Semantics Disentangling for Text-to-Image Generation

1.What is this paper about?

It proposes Semantics Disentangling Generative Adversarial Network(SD-GAN) that implicitly disentangles semantics to both fulfill the high-level semantic consistency and low-level semantic diversity.

2.What’s better than previous paper?

The previous model lacked the ability to generate similar images from two texts describing the same ground-truth. To address this issue, it can generate consistency image in spilte of retainning semantic diversities and details.

3.What are important parts of technique and methods?

model

It distills semantic commons from the linguistic description to keep generate image consistency under expression variants.

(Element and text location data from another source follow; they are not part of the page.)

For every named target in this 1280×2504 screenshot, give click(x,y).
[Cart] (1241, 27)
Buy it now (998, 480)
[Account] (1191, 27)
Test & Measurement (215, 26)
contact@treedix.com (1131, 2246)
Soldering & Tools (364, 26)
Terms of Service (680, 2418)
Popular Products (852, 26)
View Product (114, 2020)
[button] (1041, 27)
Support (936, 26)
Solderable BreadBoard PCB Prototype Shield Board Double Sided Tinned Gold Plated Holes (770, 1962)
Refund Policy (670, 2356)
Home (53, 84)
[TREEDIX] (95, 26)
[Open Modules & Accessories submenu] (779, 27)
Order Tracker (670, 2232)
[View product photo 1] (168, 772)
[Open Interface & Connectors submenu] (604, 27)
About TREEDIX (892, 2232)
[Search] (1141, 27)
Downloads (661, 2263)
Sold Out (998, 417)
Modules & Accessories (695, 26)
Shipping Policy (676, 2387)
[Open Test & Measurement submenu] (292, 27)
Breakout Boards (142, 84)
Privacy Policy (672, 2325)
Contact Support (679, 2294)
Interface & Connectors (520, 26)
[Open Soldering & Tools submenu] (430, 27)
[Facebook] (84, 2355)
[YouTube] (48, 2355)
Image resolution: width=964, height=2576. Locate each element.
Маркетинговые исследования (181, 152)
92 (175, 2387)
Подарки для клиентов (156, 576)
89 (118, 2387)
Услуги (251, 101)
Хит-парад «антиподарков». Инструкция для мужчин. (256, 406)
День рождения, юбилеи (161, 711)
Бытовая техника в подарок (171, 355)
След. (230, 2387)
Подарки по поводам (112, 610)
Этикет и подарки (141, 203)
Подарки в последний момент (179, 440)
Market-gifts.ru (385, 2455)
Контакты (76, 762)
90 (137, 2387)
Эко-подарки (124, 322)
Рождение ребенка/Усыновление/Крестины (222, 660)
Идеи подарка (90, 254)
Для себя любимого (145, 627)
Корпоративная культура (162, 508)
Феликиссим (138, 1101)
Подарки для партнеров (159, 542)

The purpose of SCBN is to reinforce the visual-semantic embedding in the feature maps of the generative networks and complements to the Siamese structure introduced which only focuses on distilling semantic commons but ignore the unique semantic diversities in the text.

4.How did they verify it?

It is evaluated on CUB and MS-COCO datasets.

It uses inception score as metrics and compare with state-of-the-art methods.

For human evaluation

50 text descriptions for each class in the CUB test set and 5000 text descriptions in the MS-COCO test set are randomly selected, and 50 users given the same description are asked to rank the results in different ways. It compares with StackGAN and AttnGAN.

It evaluated to generate two images from two text descriptions describing the same ground-truth image and compare with StackGAN and AttnGAN.

All of evaluations show this model outperform state-of-the-art models. By conducting an ablation study, the effectiveness of each architecture and contrastive loss was demonstrated.